All that he felt after half an hour was queasy. The metallic taste was only getting worse and he was feeling real nausea. Finally he got up, went to the bathroom, and vomited the blackish crystals out. He vomited till there was nothing left to vomit, and then he decided the stuff hadn’t worked, and tried to think of how to go about doing it again.
Two days later he tried to hang himself. In an encyclopaedia of criminology he had read accounts (and seen photographs) of suicides who had hung themselves with strips of cloth from window bars and the like, and he knew that it was perfectly possible to hang oneself without one’s feet leaving the floor. He tried it in the bathroom with an old shirt torn into strips and made into a crude rope. It was an embarrassing failure. The thing wouldn't tighten round his neck, and he chickened out anyway.

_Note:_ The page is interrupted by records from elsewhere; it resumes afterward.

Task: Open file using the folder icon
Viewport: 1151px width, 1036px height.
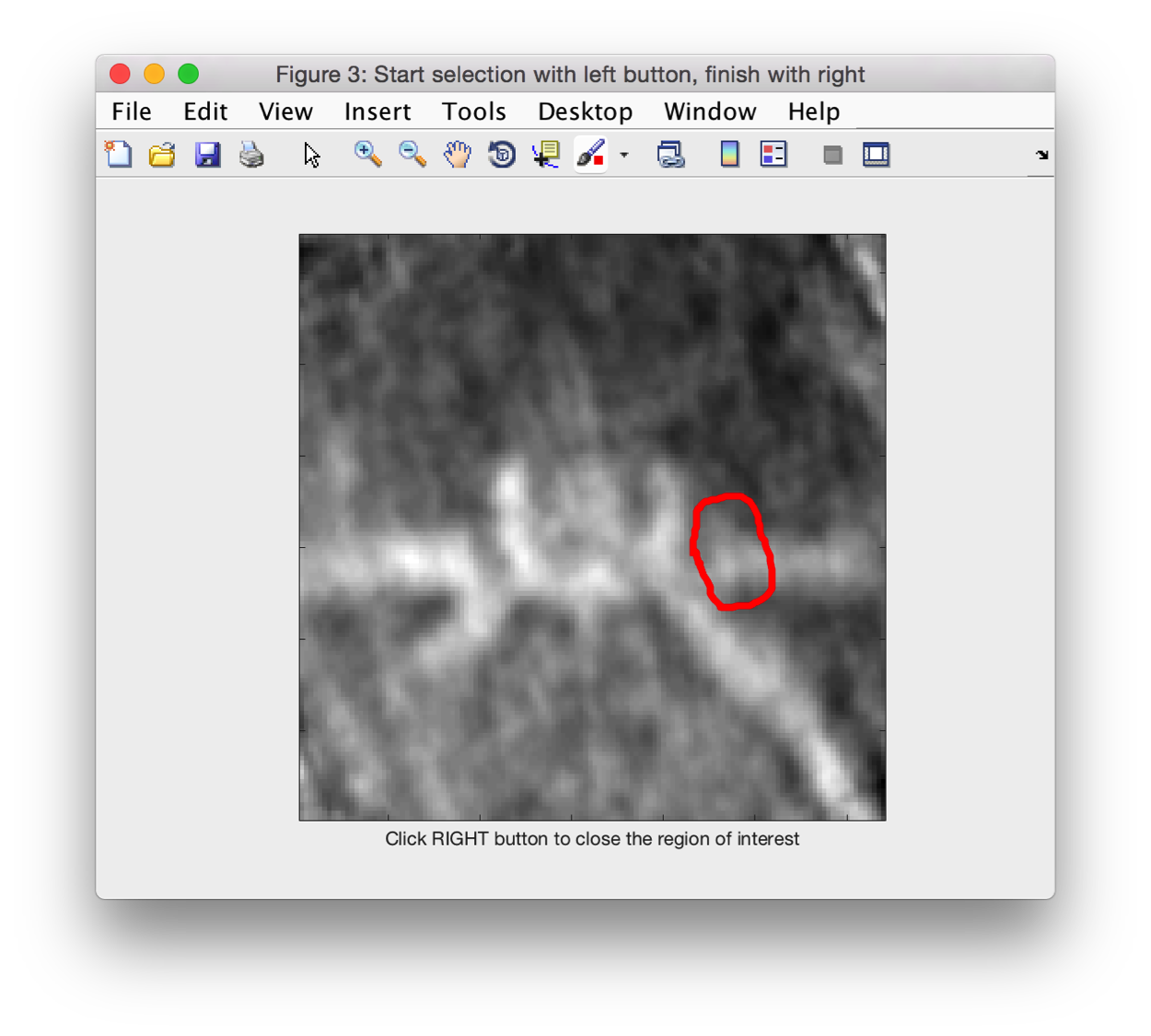Action: click(162, 154)
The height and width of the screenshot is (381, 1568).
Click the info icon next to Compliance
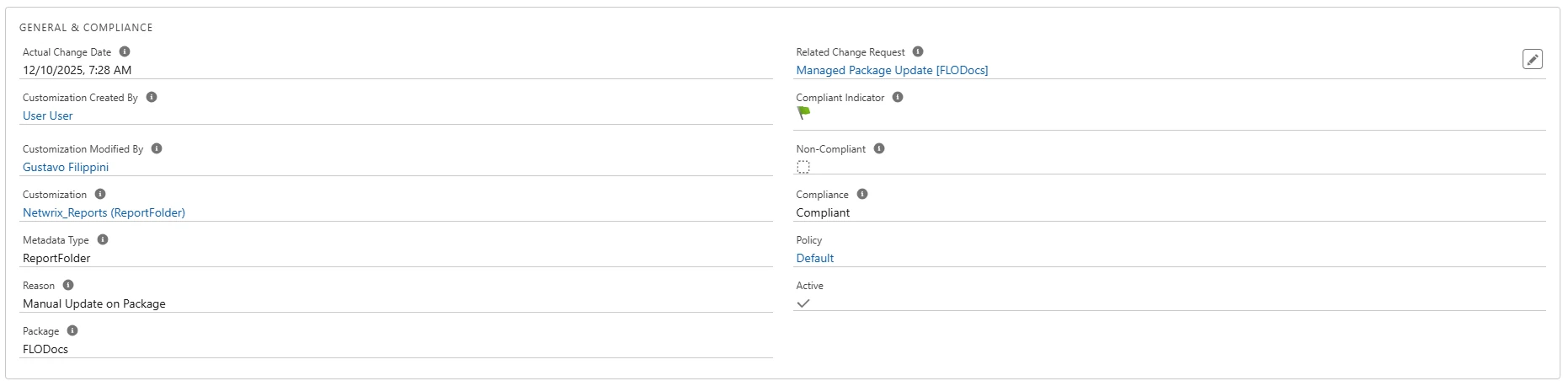(x=862, y=194)
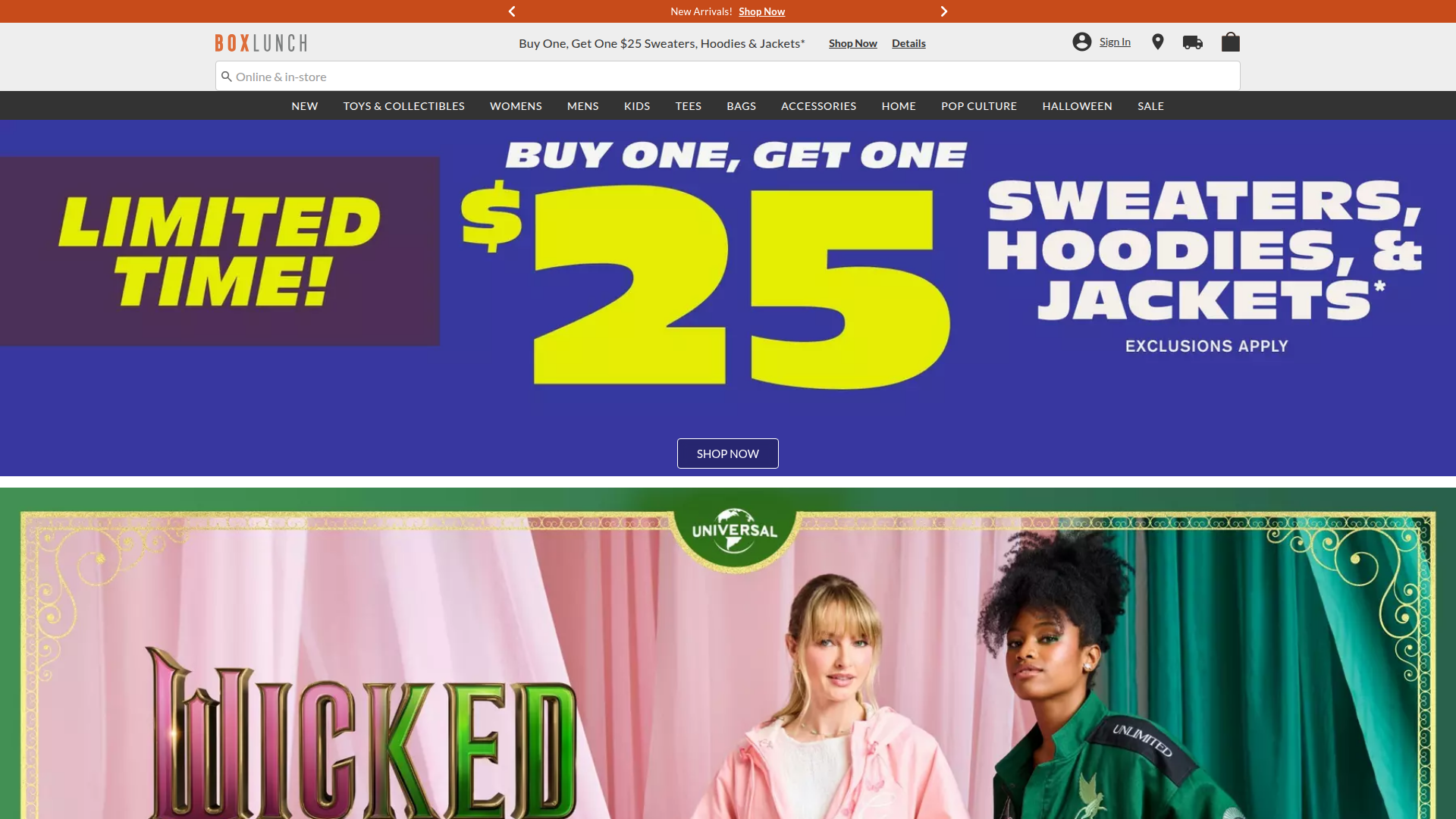
Task: Open the shopping bag icon
Action: pyautogui.click(x=1230, y=42)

Then it was that his thoughts turned to sleeping tablets, and he gathered them by raiding the medicine cabinet. There weren’t many; benzodiazepines for the most part. There were some blood pressure medicines, too, and others he wasn’t sure of, but he took them all anyway. And then one night he swallowed them – maybe forty or fifty all together – and put himself into a coma for three days.
He woke in a hospital bed, bitterly disappointed that he had not died, and wanting to try again...
That boy, as most of you will have realised by now, was I.
(And in case you’re curious as to how I survived the first attempt – I discovered later that what I thought was potassium cyanide was actually potassium ferrocyanide, which happens to be harmless. For the second attempt, I just was a coward, I suppose. And for the third attempt: benzodiazepines don’t kill, unlike barbiturates, though you can knock yourself out with them.
(I must say I was lucky I had no access to firearms, or I would certainly have used the gun. Then there wouldn’t have been any way I’d have survived the episode: a shotgun cartridge fired through the roof of the mouth does not very pretty things to the base of the skull, take it from me. It may be true that a determined suicide will find a way even without guns, but guns make it far too easy to do it. Another reason to oppose them.)
Since then, I’ve been suicidal many times (I’m cyclically depressive, as many of you know), but never so much that I wanted actually to do it, and at least for now I do not plan to try again. And after two family members and a couple of beloved dogs died literally in my arms, I have no longer the same fascination for death as I had before, though my curiosity about the actual process of death is undiminished.
Often at night I lie awake and try to project my imagination into the moment of my own death, to wonder what it will feel like. Can death be experienced? It’s a fascinating intellectual exercise, highly recommended. I find it’s impossible to actually (except on the level of intellect) believe that I am going to end, and there’s always the hope that somehow I might survive my death to come back and tell of what happens, even though I believe neither near death experiences nor any account of an afterlife.
And what happens after this fascinating mental exercise? After a few minutes, I fall asleep.